--- SOURCE RECORDS Enclosed Below ---

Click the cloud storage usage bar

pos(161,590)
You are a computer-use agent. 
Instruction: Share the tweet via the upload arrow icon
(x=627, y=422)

--- End of Enclosed SOURCE RECORDS ---

WHAT THE TASK REQUIRES
Write every record out again, unaltered.

ANSWER SPACE
Click the cloud storage usage bar

pos(161,590)
You are a computer-use agent. 
Instruction: Share the tweet via the upload arrow icon
(x=627, y=422)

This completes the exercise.